*Task set*.
1. Could you update the Windows 8 commentary between "For those complain" and "next craze!! .", inclusive, so that "BlackBerry OS" replaces "Symbian OS", and give that part back?
2. Can you carry on writing the Windows 8 commentary from where it stops?

### Given passage ###

The complaints contradict each other. You hate the Windows 8 UI but on top you complain it still has the Desktop environment.

“I miss the Start button” “Navigation is painful” “No clue how to switch between open applications” “How do I shut down my Desktop?” “UI works best on touch enabled devices

Let’s rewind. DOS to Windows 3.1, Windows 3.1 to Windows 95. Did we (applicable only for those who have used these versions ) completely boycott these versions? Let History answer that.

Microsoft is readying Windows for the new touch enabled devices that are launching in coming years. Change always is painful and frustrating. But change is inevitable in moving forward and embracing the new. Apple said we will not support Flash, we made noise, competitors advertised, with Flash support their devices have an edge on Apple’s. But, where are we now? Adobe itself have decided no more mobile flash releases. All major vendors and mobile OS now are moving to HTML5. Will we stop there? No. Something more appealing and innovative will come and we will move to that.

For those complain about missing ‘Start button’ and ‘confusing navigation’

I’ll take the “adaptability” behaviour of human beings to counter that. We are better known for our adaptability. People have switched from Symbian OS to Android. Android to iOS. iOS to Android(inviting criticism ). Those who have done that switch knows that we struggled for the first 5 days or max 10 days in getting ourselves to adapt to the new environment. By this time frame we would have mastered all that is required to accomplish our day-to-day activities. Later, we stumble upon on few occasions when we use a new feature on the Device. But did we stopped there and dumped the new Device complaining about that? We have spent our hard money on that purchase. We moved on, until we find our next craze!! .

On usability of Windows 8 – My below 10-year-old kid uses the new Windows environment with as ease as Ubuntu …occasional Windows XP…. and iOS. Yes the kid didn’t have an easy time on first usage, but learned when I demonstrated.

### Dataset extract ###

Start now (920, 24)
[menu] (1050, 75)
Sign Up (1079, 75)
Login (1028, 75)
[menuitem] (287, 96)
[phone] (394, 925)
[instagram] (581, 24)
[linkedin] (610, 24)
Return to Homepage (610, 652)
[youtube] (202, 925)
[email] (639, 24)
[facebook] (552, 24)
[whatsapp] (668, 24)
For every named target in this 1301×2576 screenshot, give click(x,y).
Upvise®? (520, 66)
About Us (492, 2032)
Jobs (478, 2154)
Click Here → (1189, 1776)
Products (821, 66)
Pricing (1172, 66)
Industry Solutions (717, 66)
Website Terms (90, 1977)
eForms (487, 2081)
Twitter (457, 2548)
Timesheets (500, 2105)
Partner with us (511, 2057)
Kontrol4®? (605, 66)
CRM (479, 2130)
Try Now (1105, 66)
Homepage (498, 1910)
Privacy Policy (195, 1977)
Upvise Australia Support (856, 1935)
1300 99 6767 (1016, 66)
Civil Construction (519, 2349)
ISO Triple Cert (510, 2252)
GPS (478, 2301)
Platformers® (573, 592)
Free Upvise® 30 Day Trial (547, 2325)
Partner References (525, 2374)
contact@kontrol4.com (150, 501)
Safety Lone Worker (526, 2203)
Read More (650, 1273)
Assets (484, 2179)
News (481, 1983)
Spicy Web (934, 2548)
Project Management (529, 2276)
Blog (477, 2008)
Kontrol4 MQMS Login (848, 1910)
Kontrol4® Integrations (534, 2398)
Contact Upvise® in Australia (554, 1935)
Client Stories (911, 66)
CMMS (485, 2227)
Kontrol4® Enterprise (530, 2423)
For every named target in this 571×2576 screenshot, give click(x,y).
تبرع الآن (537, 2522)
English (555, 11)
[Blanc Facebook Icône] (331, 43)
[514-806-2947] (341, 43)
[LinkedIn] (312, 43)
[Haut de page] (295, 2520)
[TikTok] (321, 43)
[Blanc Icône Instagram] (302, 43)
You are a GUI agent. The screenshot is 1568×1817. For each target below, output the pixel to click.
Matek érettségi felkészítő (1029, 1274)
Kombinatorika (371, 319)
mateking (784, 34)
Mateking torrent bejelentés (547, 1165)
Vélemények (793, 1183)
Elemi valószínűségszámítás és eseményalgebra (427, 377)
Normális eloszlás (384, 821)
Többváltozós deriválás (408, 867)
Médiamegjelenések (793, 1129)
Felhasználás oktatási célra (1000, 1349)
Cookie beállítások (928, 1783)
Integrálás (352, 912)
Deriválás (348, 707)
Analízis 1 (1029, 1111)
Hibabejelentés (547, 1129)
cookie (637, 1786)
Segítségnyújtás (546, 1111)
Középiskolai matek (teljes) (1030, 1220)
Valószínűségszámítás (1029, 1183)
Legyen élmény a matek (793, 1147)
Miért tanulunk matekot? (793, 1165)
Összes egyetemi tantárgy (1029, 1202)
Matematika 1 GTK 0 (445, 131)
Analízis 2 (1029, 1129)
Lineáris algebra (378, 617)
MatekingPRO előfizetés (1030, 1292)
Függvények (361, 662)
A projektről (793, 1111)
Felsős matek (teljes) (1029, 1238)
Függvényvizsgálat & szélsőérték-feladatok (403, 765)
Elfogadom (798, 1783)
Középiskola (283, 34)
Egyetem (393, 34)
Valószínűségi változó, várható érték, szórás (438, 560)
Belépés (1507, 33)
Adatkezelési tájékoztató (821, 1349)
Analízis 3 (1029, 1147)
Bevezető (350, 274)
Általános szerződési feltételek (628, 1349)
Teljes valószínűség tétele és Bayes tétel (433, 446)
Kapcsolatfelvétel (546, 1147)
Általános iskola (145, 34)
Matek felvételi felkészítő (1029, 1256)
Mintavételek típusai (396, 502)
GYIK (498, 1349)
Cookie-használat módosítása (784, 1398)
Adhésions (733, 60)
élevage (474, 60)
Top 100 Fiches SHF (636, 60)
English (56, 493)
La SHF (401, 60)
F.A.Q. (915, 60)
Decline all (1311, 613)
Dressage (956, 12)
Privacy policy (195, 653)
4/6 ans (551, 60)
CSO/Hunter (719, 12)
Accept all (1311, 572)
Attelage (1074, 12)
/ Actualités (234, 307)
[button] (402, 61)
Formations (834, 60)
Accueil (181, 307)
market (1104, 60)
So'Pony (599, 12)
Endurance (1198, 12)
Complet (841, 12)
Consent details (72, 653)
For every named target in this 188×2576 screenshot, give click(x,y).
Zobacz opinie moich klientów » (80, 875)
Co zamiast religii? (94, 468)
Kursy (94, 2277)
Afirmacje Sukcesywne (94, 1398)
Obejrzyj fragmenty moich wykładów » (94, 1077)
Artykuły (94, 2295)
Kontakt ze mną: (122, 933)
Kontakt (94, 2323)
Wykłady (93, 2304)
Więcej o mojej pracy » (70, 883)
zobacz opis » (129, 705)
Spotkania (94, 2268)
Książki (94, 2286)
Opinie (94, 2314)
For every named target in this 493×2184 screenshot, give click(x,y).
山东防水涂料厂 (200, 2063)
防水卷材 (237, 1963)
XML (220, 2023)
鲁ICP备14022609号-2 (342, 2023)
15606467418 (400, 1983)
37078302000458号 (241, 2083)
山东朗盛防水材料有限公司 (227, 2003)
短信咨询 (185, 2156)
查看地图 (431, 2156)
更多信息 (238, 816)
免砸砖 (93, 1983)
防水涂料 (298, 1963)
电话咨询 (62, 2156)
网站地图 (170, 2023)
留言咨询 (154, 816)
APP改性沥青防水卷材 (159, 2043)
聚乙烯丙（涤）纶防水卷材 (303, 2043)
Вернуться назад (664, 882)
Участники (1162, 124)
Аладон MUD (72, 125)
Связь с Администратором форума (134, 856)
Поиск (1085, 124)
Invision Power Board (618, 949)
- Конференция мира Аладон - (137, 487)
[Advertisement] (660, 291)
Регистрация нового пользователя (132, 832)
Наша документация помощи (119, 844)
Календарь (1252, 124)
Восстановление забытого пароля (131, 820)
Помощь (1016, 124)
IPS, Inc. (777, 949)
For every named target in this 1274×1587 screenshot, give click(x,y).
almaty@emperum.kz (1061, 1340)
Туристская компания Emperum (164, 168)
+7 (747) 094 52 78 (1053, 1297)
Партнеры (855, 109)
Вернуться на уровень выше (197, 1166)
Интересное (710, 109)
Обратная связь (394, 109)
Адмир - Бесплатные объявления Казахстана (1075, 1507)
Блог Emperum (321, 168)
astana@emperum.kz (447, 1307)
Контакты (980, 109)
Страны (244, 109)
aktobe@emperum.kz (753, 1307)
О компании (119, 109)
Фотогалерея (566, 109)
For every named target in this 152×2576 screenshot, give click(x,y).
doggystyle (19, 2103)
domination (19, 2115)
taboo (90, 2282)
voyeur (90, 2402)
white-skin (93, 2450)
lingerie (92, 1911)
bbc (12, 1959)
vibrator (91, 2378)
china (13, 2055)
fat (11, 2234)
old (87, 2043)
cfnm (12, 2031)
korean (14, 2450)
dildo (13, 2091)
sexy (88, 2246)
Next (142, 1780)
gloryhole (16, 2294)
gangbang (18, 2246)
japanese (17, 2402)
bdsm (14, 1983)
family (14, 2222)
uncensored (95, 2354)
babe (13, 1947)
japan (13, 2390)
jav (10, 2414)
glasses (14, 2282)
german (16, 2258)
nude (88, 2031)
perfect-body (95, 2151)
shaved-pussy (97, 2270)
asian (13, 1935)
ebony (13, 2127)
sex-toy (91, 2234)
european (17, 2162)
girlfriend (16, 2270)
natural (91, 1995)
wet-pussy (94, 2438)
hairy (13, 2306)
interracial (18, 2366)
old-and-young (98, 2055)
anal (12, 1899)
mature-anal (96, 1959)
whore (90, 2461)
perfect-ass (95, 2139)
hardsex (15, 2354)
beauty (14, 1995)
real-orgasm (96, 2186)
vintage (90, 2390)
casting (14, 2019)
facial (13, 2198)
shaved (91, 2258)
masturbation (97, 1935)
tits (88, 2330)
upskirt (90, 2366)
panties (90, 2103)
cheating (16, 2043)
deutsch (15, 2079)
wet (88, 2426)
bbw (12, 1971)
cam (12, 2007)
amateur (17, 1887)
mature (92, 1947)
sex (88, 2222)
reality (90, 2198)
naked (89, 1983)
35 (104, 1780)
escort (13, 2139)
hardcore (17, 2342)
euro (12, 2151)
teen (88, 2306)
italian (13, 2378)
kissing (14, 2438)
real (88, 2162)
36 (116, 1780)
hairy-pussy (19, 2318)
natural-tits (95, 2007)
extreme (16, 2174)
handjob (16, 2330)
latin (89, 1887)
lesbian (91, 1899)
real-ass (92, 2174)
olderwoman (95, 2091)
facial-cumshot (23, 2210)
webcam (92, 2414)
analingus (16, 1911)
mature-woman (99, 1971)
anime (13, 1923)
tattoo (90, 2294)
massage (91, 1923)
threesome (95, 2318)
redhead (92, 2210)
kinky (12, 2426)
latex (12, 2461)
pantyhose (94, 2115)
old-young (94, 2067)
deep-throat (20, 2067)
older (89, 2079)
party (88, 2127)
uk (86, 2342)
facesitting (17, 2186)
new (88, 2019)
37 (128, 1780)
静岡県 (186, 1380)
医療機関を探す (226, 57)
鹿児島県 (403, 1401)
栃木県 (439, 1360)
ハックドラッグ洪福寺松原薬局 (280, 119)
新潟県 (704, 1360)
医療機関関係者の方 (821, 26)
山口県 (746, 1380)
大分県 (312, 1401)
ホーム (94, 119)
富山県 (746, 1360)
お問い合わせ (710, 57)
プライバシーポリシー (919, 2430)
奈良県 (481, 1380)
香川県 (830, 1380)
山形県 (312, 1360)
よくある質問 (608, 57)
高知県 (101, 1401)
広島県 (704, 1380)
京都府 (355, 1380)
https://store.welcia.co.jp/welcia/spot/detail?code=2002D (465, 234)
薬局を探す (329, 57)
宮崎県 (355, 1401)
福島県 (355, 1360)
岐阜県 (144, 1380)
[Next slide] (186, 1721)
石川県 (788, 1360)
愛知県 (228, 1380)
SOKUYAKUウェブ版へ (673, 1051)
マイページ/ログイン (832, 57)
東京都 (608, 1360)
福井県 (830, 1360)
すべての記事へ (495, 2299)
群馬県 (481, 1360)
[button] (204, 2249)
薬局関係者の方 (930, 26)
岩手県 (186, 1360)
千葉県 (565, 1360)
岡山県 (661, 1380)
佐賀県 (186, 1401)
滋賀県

###

*Results in order*.
1.
For those complain about missing ‘Start button’ and ‘confusing navigation’

I’ll take the “adaptability” behaviour of human beings to counter that. We are better known for our adaptability. People have switched from BlackBerry OS to Android. Android to iOS. iOS to Android(inviting criticism ). Those who have done that switch knows that we struggled for the first 5 days or max 10 days in getting ourselves to adapt to the new environment. By this time frame we would have mastered all that is required to accomplish our day-to-day activities. Later, we stumble upon on few occasions when we use a new feature on the Device. But did we stopped there and dumped the new Device complaining about that? We have spent our hard money on that purchase. We moved on, until we find our next craze!! .

2.
Now let’s take two groups of users who may migrate to Windows 8

Existing Users

The numbers depend heavily on this category. Anybody on a Windows XP/Vista will definitely switch to Windows 8 without any complaints. Those who are on Windows 7 are the ones who think twice, but ultimately switch when the “use the latest” syndrome grows over them.

Users who are purchasing their next device – a Desktop or a Tablet or a Mobile

On multiple instances I have seen on show rooms people insisting on getting new Versions of Software on their Desktops or Laptops when they are making a purchase. They seems to be complaining or ignoring those which were shipping with an old version when a new version is already available or have announced. So with this mentality this category will definitely ask for Windows 8 to be available on their potential devices.

But how many of the customers opt for a new Desktop is a different question. As people are more inclined to go for a Laptop/netbook or a tablet now a days. The latter is the most preferred one. So when Windows 8 tablets launches that area is covered.

So Windows 8 will be a failure?

In my viewpoint and the facts that I have analysed it will not be a failure. People will adapt with their new OS.

  • The timing of Windows 8 also is in favour. Its launch coincides with the majority of Windows XP users who are without any active support from Microsoft, Third parties and Device manufactures.
  • The UI as such is ready for Touch enabled devices which will be the ones you see in future.
  • Also for the content consuming user base which are in majority. Windows 8 is covered well in those areas.
  • Enterprise users will go for it, as naturally all the new Desktops & Laptops will come pre-loaded with Windows 8. Integration into existing IT Infrastructure also favours them. But Enterprises don’t jump to a new Version as soon as it is launched, it takes almost near to a year when they migrate. Some may still stick to Windows 7 until it phases out.

Windows 8 if it fails it will not be because of the new UI, but it depends on the numbers that will sell.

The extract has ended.